Task requirements: Report only how many lines in the listing below contain the string "named".

Task data:
---

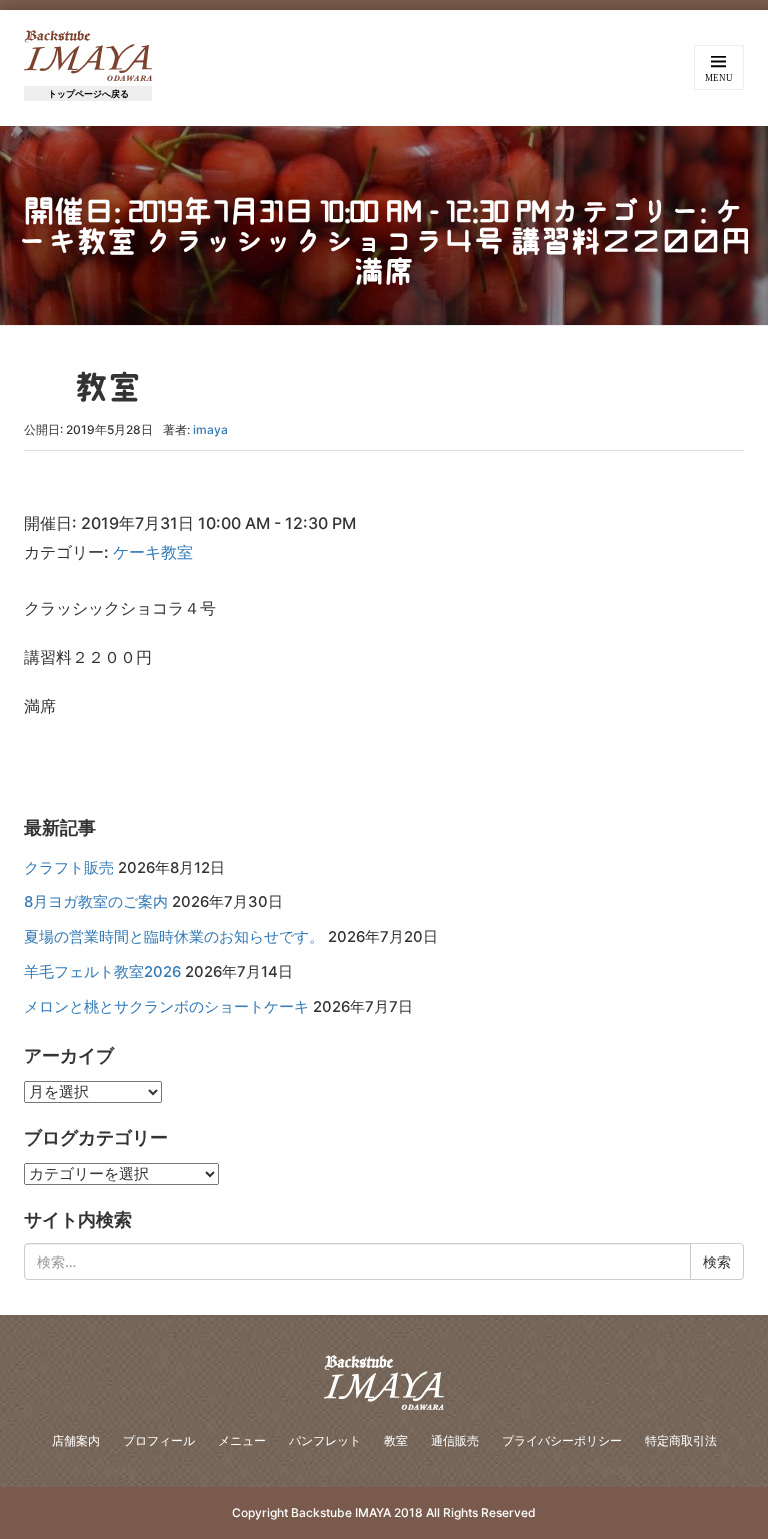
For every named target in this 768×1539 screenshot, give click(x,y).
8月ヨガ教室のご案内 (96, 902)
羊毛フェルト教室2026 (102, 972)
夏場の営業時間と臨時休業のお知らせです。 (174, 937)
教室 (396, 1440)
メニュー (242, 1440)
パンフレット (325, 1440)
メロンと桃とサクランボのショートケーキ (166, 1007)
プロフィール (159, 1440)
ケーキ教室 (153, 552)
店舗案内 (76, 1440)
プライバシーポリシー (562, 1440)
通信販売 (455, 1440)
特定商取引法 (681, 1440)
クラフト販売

---

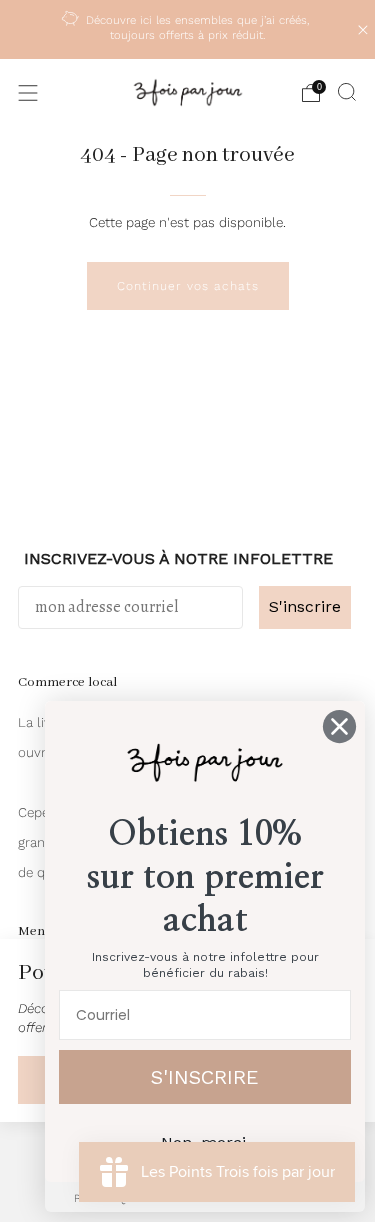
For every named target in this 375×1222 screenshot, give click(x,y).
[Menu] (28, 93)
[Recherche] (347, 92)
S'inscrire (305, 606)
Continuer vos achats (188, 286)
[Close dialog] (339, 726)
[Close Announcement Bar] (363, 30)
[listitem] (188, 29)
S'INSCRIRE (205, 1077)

---

Task result: 2